Este eje de lucha pone en el centro la capacidad de las comunidades para decidir, organizarse y sostener procesos colectivos que garanticen una vida digna. Frente a un modelo extractivista, patriarcal y colonial que impone proyectos ajenos, la gestión comunitaria es una respuesta política que afirma la autonomía y la autodeterminación de los pueblos.
La autogestión se expresa en prácticas cotidianas como el cuidado del territorio, el manejo comunitario del agua, la producción de alimentos, la salud comunitaria, la educación popular y las economías solidarias. A esto se suman las ecotecnologías, entendidas como herramientas al servicio de las comunidades y no del despojo.

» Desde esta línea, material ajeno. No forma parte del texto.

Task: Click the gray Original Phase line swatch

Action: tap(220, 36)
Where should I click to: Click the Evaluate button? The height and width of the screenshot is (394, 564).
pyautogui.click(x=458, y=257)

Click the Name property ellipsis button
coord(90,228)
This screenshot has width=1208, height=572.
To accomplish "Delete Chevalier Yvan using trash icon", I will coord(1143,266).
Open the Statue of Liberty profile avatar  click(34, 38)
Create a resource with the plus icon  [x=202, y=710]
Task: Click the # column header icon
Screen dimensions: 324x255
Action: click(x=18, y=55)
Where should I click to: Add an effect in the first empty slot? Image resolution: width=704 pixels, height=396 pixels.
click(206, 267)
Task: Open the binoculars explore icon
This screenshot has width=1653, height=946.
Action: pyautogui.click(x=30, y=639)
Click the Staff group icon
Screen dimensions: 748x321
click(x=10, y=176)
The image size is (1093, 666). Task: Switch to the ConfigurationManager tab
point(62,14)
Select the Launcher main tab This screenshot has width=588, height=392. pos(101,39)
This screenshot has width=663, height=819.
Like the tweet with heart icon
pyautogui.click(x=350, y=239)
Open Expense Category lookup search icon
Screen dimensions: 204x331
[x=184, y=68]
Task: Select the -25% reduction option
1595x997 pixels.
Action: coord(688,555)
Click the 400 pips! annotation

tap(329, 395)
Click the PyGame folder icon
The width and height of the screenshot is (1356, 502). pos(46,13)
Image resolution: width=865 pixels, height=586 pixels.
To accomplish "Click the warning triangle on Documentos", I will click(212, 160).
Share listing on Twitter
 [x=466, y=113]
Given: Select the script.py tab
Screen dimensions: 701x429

Las ecotecnologías comunitarias, como sistemas de captación de agua, cocinas mejoradas, energías alternativas y otras soluciones apropiadas al territorio, fortalecen la autonomía, reducen la dependencia y contribuyen al equilibrio con la naturaleza. Estas prácticas se construyen desde los saberes ancestrales y el conocimiento colectivo, respetando los ritmos de la tierra y la vida comunitaria.
Reafirmamos que la autogestión es resistir, es sostener la vida frente a la violencia estructural y es seguir caminando hacia modelos de vida que pongan en el centro a los pueblos, la tierra y el futuro de las generaciones que vienen.